TEXT PASSAGE:
*-*-*
It is assumed that the dataset has been unzipped and placed in the Dataset folder with following folders inside Dataset folder (test_set and train_set).
The dataset (images and innotations) are read and saved in the csv files for test and training data with coulumns (filename, label, valence and arousal).
The training dataset is further divided into validation set and training set. The validation set contains 100 images of each class.

In [4]:
# This function returns corresponding image annotation for input image file
def GetImageAnnotation(filePath,annotType):
    temp1 = filePath.split("\\")
    temp2 = temp1[3].split(".")
    if (annotType == 0):
        annotationType = "_exp.npy"
    elif (annotType == 1):
        annotationType = "_val.npy"
    elif (annotType == 2):
        annotationType = "_aro.npy"
    annotationPath = os.path.join(temp1[0],temp1[1],"annotations",temp2[0]+annotationType)
    annotVal = np.load(annotationPath)
    return annotVal
# This function extracts annotations of image files
def ExtractAnnotations(filePath):
    label = GetImageAnnotation(filePath,0)
    valence = GetImageAnnotation(filePath,1)
    arousal = GetImageAnnotation(filePath,2)
    return label, valence, arousal
# This function creates a csv file from extracted annotations
def CreateCSVFile(imageDir, filename):
    fileNamesList = os.listdir(imageDir)
    for index, fileName in enumerate(fileNamesList):
        filePath = os.path.join(imageDir,fileName)
        label, valence, arousal = ExtractAnnotations(filePath)
        data1 = pd.DataFrame({'filename': fileName, 'label': [label], 'valence' : [valence], 'arousal' : [arousal]})
*-*-*
COMPLETE THE FOLLOWING:
1) Return everything in the dataset-preparation excerpt from "return label, valence, arousal" down to "arousal = ExtractAnnotations(filePath)".
2) According to the dataset-preparation excerpt, how many images of each class does the validation set contain?
3) Decide whether each statement agrees with the dataset-preparation excerpt, answering yes or no and quoting the deciding words: (a) The validation set is taken from the training dataset. (b) An annotation type of 1 selects files ending in "_exp.npy". (c) The Dataset folder is expected to hold test_set and train_set folders.

DATA PROVIDED:
*-*-*
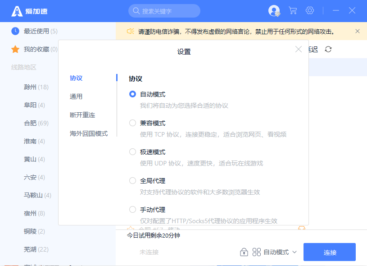Select the 兼容模式 radio button
Screen dimensions: 367x266
tap(133, 123)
*-*-*
RESPONSES TO THE EXERCISE:
1)
return label, valence, arousal
# This function creates a csv file from extracted annotations
def CreateCSVFile(imageDir, filename):
    fileNamesList = os.listdir(imageDir)
    for index, fileName in enumerate(fileNamesList):
        filePath = os.path.join(imageDir,fileName)
        label, valence, arousal = ExtractAnnotations(filePath)

2) 100 images of each class.

3)
(a) Yes: "The training dataset is further divided into validation set and training set."
(b) No: "elif (annotType == 1):" is followed by "annotationType = "_val.npy"".
(c) Yes: "with following folders inside Dataset folder (test_set and train_set)"